Both Davis and Lumumba, along with most Jackson residents and police officers are black. The MCJ lawsuit argues that the TAT program has led to “disproportionately placing vehicular roadblocks or checkpoints in major-Black and low income neighborhoods.” This isn’t all the way that checkpointsdisproportionately impact African Americans.

Interracial couples are named as plaintiffs in this lawsuit: Lauren Rhoades (a white 32-year old woman) and LaQuenza Morison (a mixed-race African American 33-year-old man). They had very different experiences at the JPD checkpoints which they used frequently even before the launch of TAT.

Rhoades says she is “often waved through” security checkpoints without having to speak with officers or present any documentation. She “usually raises her ID and an officer examines it. The officer then waves her through the checkpoint without asking for proof of insurance.”

Morgan said that he cannot recall any officers waving Morgan through the doors without first checking his license. He was then asked “if it’s because he is Black” and he responded: “Oh yeah, yeah. 100 percent.”

Anita Gibbs is a black woman of 58 who “has passed through multiple JPD checkpoints over the years in all areas that are majority-Black and low income in Jackson,” says the complaint. On her way to collect her daughter from school, Gibbs “went through one JPD stop on Ellis Avenue, displaying her current license and her insurance card.” Gibbs was on her way to pick up her daughter when she encountered another JPD block blocking Ellis Avenue. It “was put in between Gibbs and her house.” She “took a longer route to get home” because the thought of being inconvenienced and disregarded by passing through another JPD blockblock with her daughter was “too much”. Gibbs explained that she felt the same way as a young girl walking through downtown Jackson while she was denied entry to certain stores, or being treated differently.
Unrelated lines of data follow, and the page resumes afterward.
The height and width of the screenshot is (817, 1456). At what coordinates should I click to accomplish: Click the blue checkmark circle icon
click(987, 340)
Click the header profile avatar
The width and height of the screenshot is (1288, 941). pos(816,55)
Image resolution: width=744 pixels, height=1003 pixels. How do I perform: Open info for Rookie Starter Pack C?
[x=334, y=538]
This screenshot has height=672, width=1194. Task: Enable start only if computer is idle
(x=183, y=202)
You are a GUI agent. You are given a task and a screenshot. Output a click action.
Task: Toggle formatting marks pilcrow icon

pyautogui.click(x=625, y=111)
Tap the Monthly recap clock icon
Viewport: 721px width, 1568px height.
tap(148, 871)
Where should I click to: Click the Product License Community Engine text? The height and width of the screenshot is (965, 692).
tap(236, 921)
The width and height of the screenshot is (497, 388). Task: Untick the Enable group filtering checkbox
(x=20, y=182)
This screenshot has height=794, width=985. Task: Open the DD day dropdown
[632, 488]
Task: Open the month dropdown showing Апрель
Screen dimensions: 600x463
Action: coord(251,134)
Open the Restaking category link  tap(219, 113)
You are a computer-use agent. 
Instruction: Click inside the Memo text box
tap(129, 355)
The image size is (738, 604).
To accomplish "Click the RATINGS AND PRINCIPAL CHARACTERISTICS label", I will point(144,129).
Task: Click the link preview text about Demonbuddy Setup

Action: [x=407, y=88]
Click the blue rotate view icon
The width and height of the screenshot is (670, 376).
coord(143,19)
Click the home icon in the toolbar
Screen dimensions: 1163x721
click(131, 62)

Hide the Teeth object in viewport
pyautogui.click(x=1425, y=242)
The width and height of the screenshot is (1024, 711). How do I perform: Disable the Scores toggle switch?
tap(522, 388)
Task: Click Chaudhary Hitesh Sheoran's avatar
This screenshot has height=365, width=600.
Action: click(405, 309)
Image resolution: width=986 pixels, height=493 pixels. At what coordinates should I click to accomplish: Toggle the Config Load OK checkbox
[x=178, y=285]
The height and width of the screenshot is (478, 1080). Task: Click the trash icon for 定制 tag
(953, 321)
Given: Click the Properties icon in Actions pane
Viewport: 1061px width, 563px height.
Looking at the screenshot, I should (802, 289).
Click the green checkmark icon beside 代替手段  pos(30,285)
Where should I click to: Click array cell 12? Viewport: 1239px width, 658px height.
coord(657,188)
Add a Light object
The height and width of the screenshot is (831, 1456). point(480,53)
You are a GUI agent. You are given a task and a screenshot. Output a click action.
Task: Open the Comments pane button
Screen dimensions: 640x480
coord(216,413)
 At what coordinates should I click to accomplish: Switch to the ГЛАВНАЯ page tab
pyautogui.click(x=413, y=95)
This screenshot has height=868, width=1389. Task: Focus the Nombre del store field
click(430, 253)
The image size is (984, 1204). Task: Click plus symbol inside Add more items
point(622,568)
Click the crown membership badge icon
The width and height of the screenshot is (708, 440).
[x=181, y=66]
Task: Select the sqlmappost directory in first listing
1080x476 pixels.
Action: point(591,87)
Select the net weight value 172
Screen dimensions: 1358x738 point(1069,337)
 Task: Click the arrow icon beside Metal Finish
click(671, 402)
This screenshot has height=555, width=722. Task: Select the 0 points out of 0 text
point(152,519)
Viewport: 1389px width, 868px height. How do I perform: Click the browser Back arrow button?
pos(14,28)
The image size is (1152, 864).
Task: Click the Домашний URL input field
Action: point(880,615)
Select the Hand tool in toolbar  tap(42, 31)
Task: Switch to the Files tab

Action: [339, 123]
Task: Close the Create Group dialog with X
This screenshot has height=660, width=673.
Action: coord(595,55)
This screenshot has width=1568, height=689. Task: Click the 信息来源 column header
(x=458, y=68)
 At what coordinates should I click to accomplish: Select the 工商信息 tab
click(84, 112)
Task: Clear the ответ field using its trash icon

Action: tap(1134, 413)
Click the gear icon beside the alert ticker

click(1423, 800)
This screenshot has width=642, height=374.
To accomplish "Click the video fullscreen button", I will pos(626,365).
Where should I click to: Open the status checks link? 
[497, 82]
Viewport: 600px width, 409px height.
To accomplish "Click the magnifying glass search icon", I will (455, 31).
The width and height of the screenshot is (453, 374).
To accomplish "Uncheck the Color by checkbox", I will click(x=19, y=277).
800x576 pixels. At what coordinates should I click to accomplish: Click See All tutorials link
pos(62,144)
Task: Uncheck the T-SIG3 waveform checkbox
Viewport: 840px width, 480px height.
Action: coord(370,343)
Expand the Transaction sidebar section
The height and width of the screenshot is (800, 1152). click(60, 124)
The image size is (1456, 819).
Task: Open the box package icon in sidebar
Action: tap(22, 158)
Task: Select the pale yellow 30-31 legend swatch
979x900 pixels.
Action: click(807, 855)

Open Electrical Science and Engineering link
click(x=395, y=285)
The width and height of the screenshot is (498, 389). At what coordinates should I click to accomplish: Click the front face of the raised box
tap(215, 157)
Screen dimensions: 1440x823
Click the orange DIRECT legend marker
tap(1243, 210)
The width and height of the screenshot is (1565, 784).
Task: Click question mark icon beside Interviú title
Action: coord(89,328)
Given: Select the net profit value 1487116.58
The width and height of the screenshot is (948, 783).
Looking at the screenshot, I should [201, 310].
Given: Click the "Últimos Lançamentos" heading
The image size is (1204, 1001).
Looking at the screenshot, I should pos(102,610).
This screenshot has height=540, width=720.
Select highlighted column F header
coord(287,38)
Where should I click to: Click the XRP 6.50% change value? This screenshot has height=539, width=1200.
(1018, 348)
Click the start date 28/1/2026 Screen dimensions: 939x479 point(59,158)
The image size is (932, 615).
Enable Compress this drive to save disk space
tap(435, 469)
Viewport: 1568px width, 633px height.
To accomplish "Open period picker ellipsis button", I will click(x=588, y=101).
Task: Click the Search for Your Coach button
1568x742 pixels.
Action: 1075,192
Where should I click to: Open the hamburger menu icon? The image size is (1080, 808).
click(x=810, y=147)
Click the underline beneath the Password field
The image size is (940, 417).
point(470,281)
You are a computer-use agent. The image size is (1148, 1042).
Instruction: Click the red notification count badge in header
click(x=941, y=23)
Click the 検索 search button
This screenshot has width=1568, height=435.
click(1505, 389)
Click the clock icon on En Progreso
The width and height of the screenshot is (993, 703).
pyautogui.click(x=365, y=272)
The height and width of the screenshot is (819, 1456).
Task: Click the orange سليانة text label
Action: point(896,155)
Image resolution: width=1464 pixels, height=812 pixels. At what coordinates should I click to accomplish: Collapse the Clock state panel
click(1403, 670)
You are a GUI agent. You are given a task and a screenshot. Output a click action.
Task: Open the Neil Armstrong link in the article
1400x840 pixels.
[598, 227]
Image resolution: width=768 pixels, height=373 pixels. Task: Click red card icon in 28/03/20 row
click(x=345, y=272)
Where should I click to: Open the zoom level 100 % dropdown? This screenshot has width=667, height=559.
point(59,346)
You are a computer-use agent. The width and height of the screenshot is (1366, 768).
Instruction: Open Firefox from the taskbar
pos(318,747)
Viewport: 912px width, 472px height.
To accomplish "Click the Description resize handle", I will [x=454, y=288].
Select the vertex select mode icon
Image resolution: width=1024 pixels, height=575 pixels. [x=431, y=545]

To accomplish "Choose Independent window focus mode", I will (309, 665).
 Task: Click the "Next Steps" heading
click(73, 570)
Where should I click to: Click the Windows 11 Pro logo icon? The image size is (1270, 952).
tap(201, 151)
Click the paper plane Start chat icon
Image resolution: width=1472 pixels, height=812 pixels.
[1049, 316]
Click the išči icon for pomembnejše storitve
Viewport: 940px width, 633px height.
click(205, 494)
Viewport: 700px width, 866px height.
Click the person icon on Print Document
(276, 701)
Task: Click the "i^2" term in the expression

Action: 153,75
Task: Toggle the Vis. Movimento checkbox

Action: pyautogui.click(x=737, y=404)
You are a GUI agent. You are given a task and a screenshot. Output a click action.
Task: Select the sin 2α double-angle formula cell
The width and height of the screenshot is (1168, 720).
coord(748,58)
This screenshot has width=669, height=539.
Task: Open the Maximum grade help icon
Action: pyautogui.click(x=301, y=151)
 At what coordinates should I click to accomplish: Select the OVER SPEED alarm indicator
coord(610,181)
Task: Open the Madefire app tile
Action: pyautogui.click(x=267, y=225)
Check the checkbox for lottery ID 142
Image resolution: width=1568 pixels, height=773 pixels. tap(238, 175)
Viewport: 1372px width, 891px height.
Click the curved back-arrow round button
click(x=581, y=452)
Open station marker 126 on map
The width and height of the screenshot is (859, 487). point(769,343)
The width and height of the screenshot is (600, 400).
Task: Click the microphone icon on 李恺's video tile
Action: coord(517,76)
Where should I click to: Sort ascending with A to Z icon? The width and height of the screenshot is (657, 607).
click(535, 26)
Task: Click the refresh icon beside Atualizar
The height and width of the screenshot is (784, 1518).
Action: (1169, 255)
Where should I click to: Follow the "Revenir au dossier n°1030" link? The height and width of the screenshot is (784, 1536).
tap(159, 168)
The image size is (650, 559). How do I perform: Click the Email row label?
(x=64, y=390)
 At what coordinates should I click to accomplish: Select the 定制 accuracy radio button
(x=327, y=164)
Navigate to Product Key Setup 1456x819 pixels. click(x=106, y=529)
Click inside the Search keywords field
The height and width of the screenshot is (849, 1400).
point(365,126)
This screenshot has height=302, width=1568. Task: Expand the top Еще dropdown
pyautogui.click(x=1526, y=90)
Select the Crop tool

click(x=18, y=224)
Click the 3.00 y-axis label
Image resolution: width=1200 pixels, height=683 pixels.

Davis  bragged last week that “we done made over 100 felony arrests since we started in January.” Jackson police could have treated black and white motorists the same. However, the Fourth Amendment would not be violated by their suspectless stops or “papers, please!” demands, regardless how many felons that they had managed to arrest.

According to the lawsuit, “just as police cannot go in every home and search for evidence for crime or slow down every citizen who walks down the street to ask them questions about drugs or illegal weapons, nor can they do the same thing with all motorists on public roads.” Although they may make more arrests for criminal activities, it would severely restrict our privacy and security as well as our ability to conduct our daily business in public. Fourth Amendment prohibitions unreasonable searches and seizures. Supreme Court has made clear that Jackson is not able to make mass stops like those being used in Jackson.